Il crepuscolo del “sogno americano”

(ASI) Sebbene film, serie tv e romanzi destinati al grande pubblico gli permettano di esercitare ancora un certo fascino in Europa, il “sogno americano” tende a rappresentare sempre più un miraggio, specialmente alla luce della critiche condizioni socio-economiche che caratterizzano gli Stati Uniti.

Il Dipartimento dell’Agricoltura rivela che a vivere in condizioni di “insicurezza alimentare”, a causa di mancanza di denaro o di altre risorse, sono circa 50 milioni di statunitensi (tra cui 17 milioni di bambini), di cui ben 18 vivono in condizioni di “bassissima sicurezza alimentare”. Sotto l’amministrazione di George W. Bush, i cittadini statunitensi impossibilitati a sfamarsi in maniera adeguata e costretti a ricorrere ai food stamp (“buoni pasto”) e alle organizzazioni caritatevoli per sfuggire all’indigenza sono saliti rapidamente da 33 a 49 milioni. Durante l’amministrazione Obama è stato sforato il tetto dei 50 milioni, equivalente al 16,4% della popolazione, rispetto al 12,2% del 2001, mentre la povertà infantile è cresciuta dal 18% al 22% (tra i Paesi occidentali, solo la Romania presenta dati peggiori), ma se si prendono in esame soltanto i bambini afroamericani si arriva all’allarmante 38%. Gli Stati Uniti si trovano al primo posto tra i Paesi industrializzati per quantità di omicidi, mortalità infantile, aspettative di vita, gravidanze precoci, malattie mentali, obesità e abbandono scolastico; fattori che scaturiscono indubbiamente dalla progressiva decomposizione sociale indotta dall’aumento della povertà.

  Secondo il rapporto annuale, redatto dalla Cia, sulle disparità sociali[1], calcolate attraverso l’indice Gini, gli Stati Uniti sono il Paese più incisivamente lacerato da disuguaglianze interne, maggiori ri­spetto a quelle riscontrate in Stati come Egitto e Yemen.

| Sezione dati |
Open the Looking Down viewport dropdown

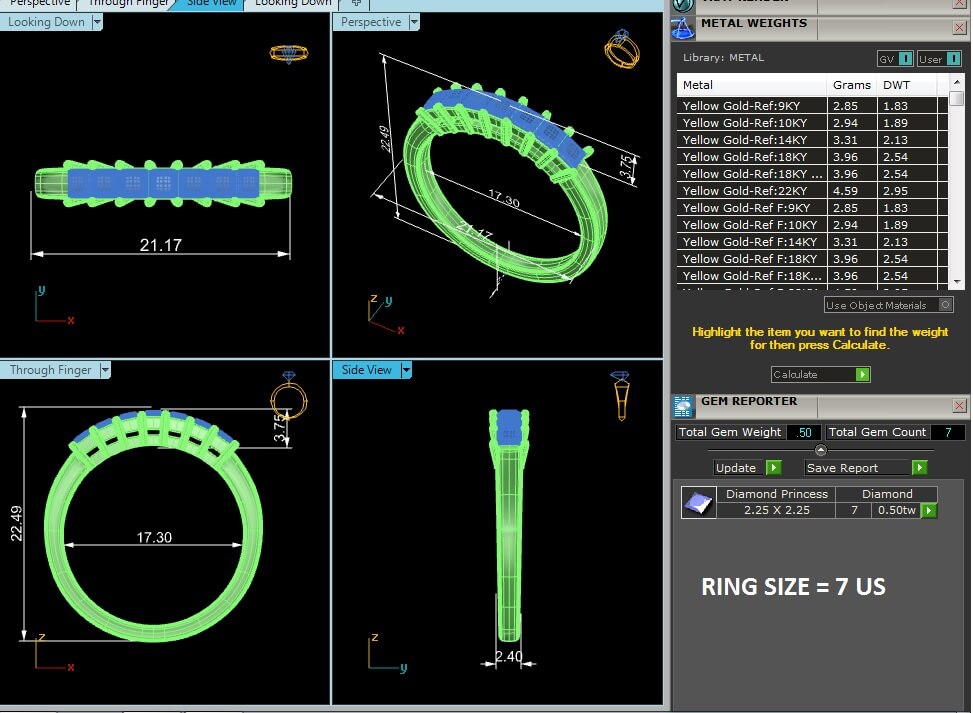point(97,22)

| Esercizio scritto 1 |
Ricopia parola per parola il brano sul sogno americano, partendo da "Secondo il rapporto" e arrivando a "Egitto e Yemen.".
| Esercizio scritto 2 |
Scrivi il seguito del brano sul sogno americano, riprendendo subito dopo la sua ultima frase.

| Risultato esercizio 1 |
Secondo il rapporto annuale, redatto dalla Cia, sulle disparità sociali[1], calcolate attraverso l’indice Gini, gli Stati Uniti sono il Paese più incisivamente lacerato da disuguaglianze interne, maggiori ri­spetto a quelle riscontrate in Stati come Egitto e Yemen.

| Risultato esercizio 2 |
  E dal momento che le diseguaglianze istigano giocoforza malcontento e rivolte sociali, non stupisce che le autorità cerchino di mettere a punto forme di controllo sulla società, sugli individui dissidenti e sull’ordine pubblico sempre più rigide, pervasive e stringenti, in particolare dall’11 settembre 2001 in poi. All’interno degli Stati Uniti, il pretesto della lotta al terrorismo è servito per applicare il Patriot Act, un pacchetto di leggi che restringono notevolmente le libertà personali, mentre in tempi più re­centi sono stati predisposti piani che prevedono l’installazione di una serie di campi di raccolta e di strutture destinate alle detenzioni speciali, da mettere in atto nel caso in cui si verifichino massicce rivolte sociali. L’elaborazione di piani simili non mira certo ad intervenire sulle cause che alimentano la rabbia sociale, mitigando l’impatto della crisi sulle fasce sociali più deboli colpite in maniera pe­santissima dalla disoccupazione.

  Il potenziale distruttivo della grande disoccupazione giovanile presente all’interno degli Usa è infatti enorme, poiché i cittadini in giovane età che faticano a trovare un lavoro (anche per via dello scollegamento, molto marcato in alcuni Paesi, tra l’apparato educativo e la realtà economica) tendono ad accontentarsi di salari più bassi e di contratti precari pur di trovare un’occupazione, cosa che li espone costantemente al rischio di rimanere senza lavoro e che, soprattutto, determina il trasferimento della loro condizione di sfavoriti ai discendenti, innescando un circolo vizioso di arretramento costante tale da minare la stabilità del sistema sociale e compromettere qualsiasi prospettiva di rilancio. L’indifferenza delle autorità nei confronti di queste tendenze piuttosto allarmanti, la loro incapacità/mancanza di volontà di agire alla radice dei problemi stride in maniera evidente con la solerzia con cui elaborano soluzioni adatte a gestire le conseguenze del malessere sociale. Negli Stati Uniti, la popolazione carceraria tende ad aumentare regolarmente durante periodi di crisi economica perché oltre oceano la prigione funziona come una sorta di “cassa integrazione” (che ovviamente negli Stati Uniti non esiste). Dai dati pubblicati dall’autorevole “Prison Policy”[2], la percentuale dei cittadini di pelle nera detenuti supera quella vigente nel 1850, quando ancora i neri non godevano dello status di cittadini ma erano soltanto schiavi. I neri e gli ispanici coprono una larga maggioranza degli oltre 6 milioni di statunitensi che si trovano sotto “sorveglianza correzionale” (detenzione o libertà vigilata, o con diritti decurtati per un reato).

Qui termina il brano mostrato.